What is this? I noticed my network was crawling, so I pulled up the traffic monitor, about 1000 packets per second of IP Protocol 255 (80 bytes) were coming from a single computer to an outside IP address. I'm assuming this is some sort of a DOS, but the customer it's coming from doesn't know much about computers, he has some kids that do some gaming on the x-box, download files, ya know general kid stuff, but I don't think any of them know enough to carry out a dos attack. I null-routed the outside IP address, but the packets didn't stop. I finally disabled the IP on the interface, which of course stopped it. 15 mins later, I re-enabled it, and the packets resumed. Any ideas what this is?
bairdc
08-13-2003, 11:39 PM
With a little googling, I came up with this:
http://www.securityfocus.com/archive/75/270867/2002-04-30/2002-05-06/0
Basically, there is an IRC bot that matches your description. Here is a quote from the above-mentioned site:
Seen by "tcpdump", one of the attack methods of this tool uses IP
protocol 255 (listed as "Reserved" by IANA). These attacks use both
large packets (requiring fragmentation) and small packets. [Note:
Network monitoring tools that only log TCP, UDP, and ICMP protocols
will not see this attack traffic at all.
Craig
sploit
08-14-2003, 02:05 AM
Denial of Service attacks generally are caused by a worm. Depending on what port it is attacking on, it is probably trying as fast as it can to replicate itself amongsts your LAN. Some DOS worms packet the living FUCK out of your equipment while it's doing this.
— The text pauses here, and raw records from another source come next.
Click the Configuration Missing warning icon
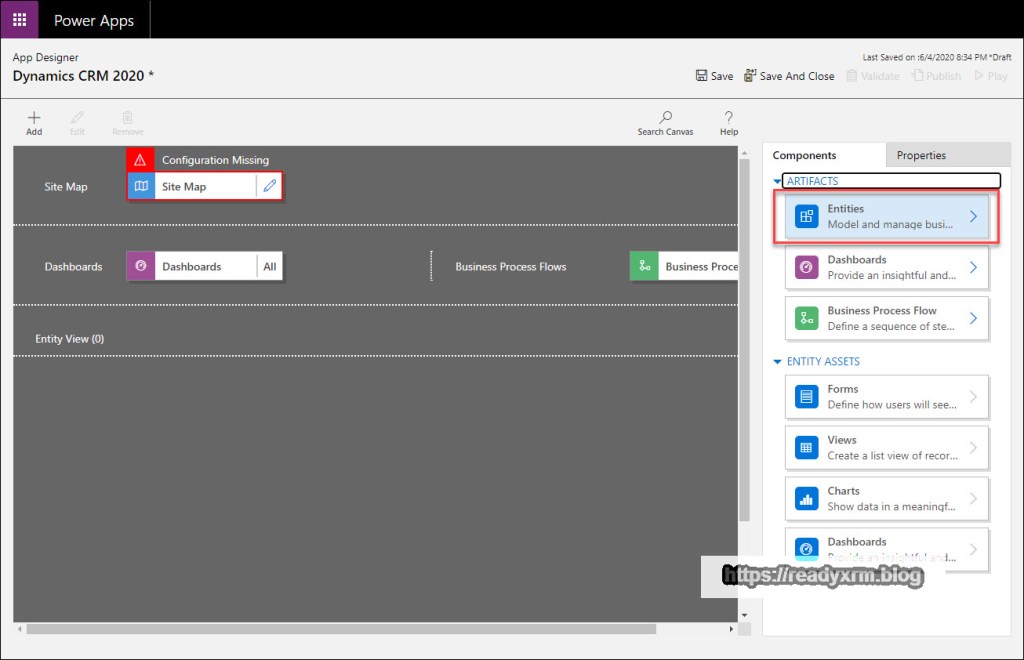 (141, 160)
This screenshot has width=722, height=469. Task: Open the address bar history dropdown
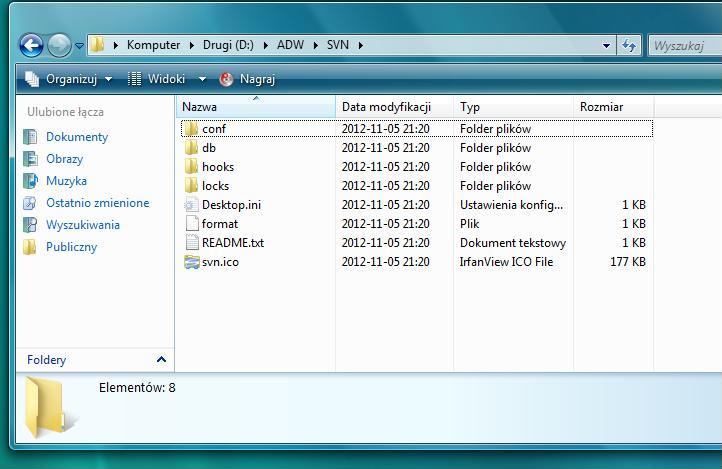(607, 45)
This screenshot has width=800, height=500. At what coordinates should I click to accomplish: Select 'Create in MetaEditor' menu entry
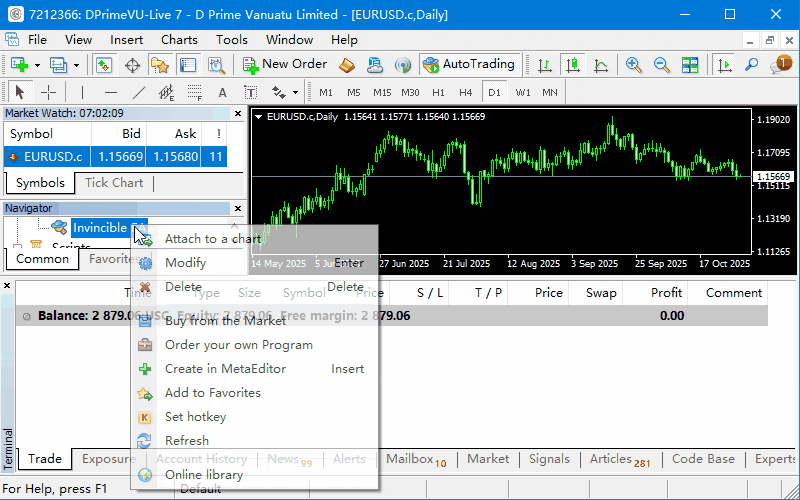coord(225,369)
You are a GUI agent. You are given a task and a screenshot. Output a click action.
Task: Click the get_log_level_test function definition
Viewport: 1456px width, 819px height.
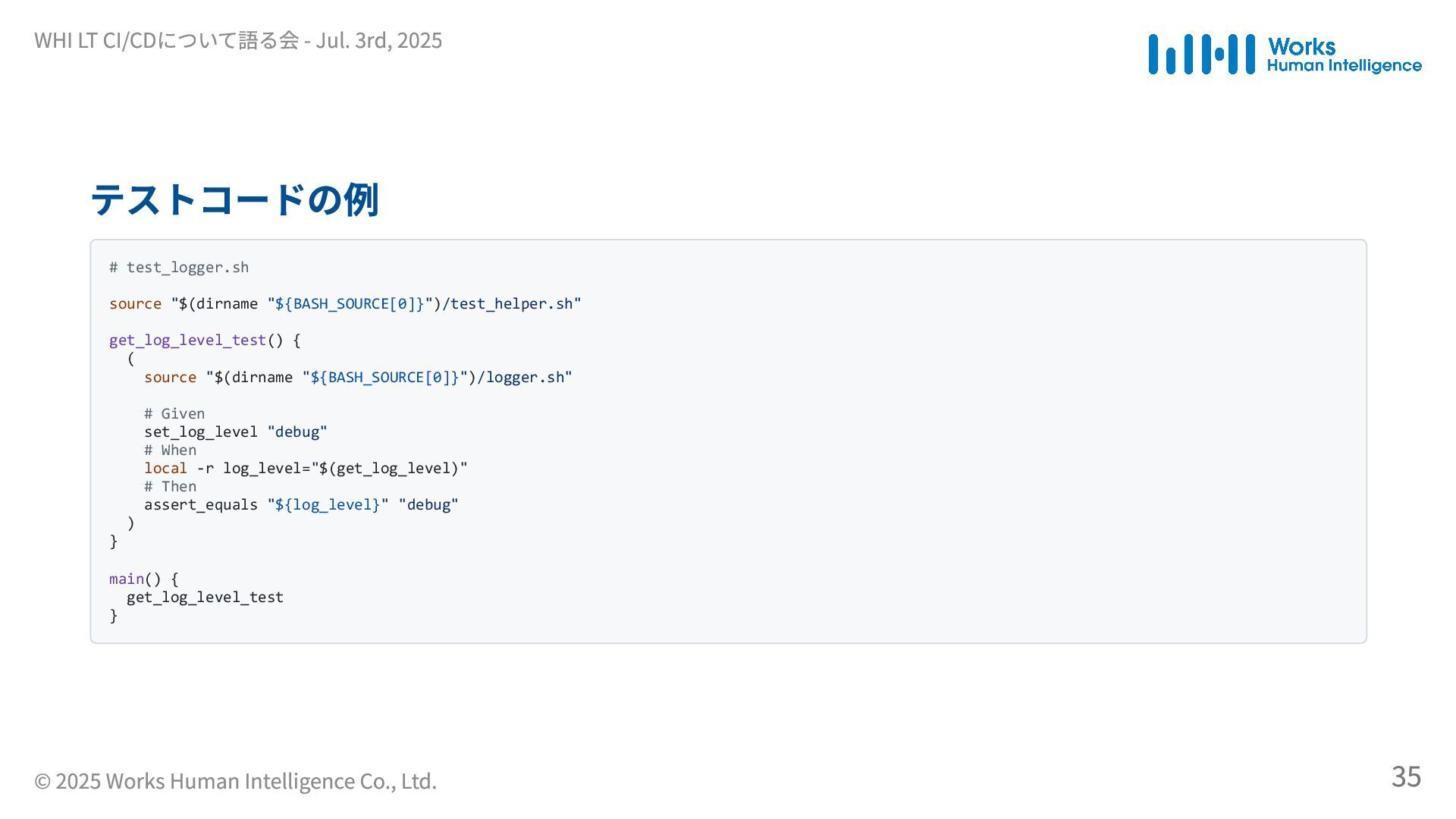[205, 340]
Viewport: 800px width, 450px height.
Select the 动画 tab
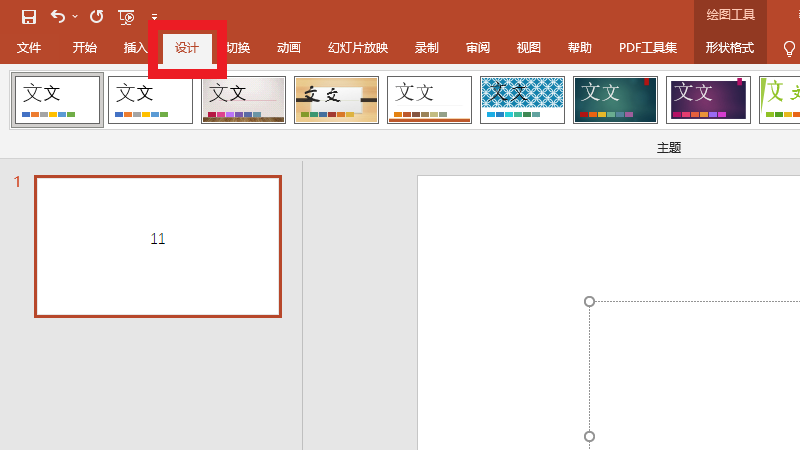point(289,48)
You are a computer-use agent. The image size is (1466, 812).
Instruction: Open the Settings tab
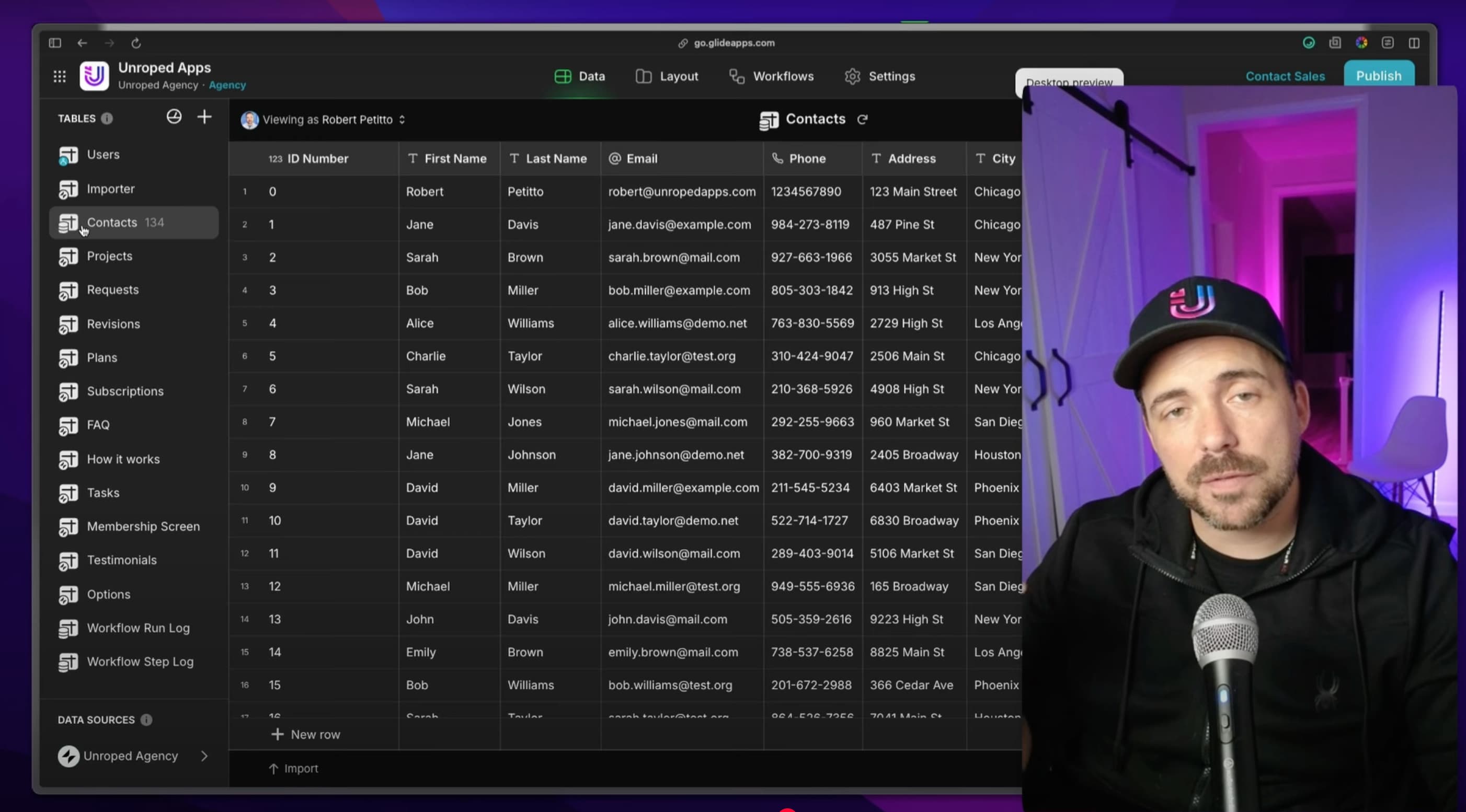tap(880, 76)
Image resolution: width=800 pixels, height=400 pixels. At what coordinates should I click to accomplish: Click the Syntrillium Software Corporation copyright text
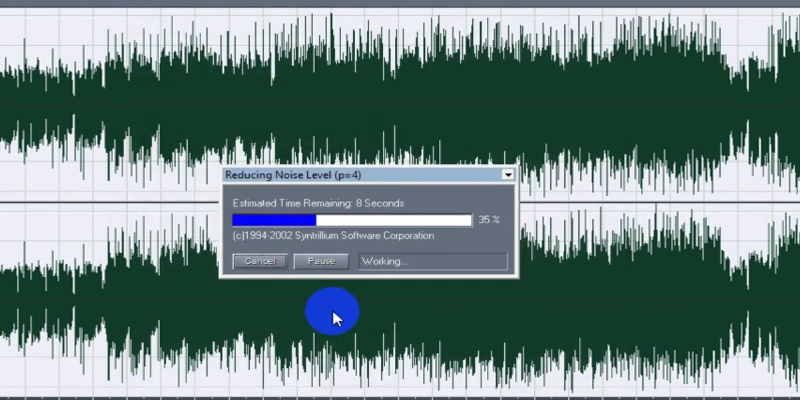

One DOS (Code Red) attacked 1 Internal WINNT 4 servers in our basement last year, and caused 4 of our 10/100/1000 Switches to blink solid non stop sending HUGE packets of crap to any machine it could find, but the other machiens were protected against such attacks, so data kept being resent over and over and over... well, needless to say, once the machine was unplugged, it all stopped.
This is why your customers should always be behind some direct router on their end, that way, the only shit that gets affected is their local network. anything else will have to route out your main routers through your IP feeds. Which will then cause your routers to bitch slap the packets.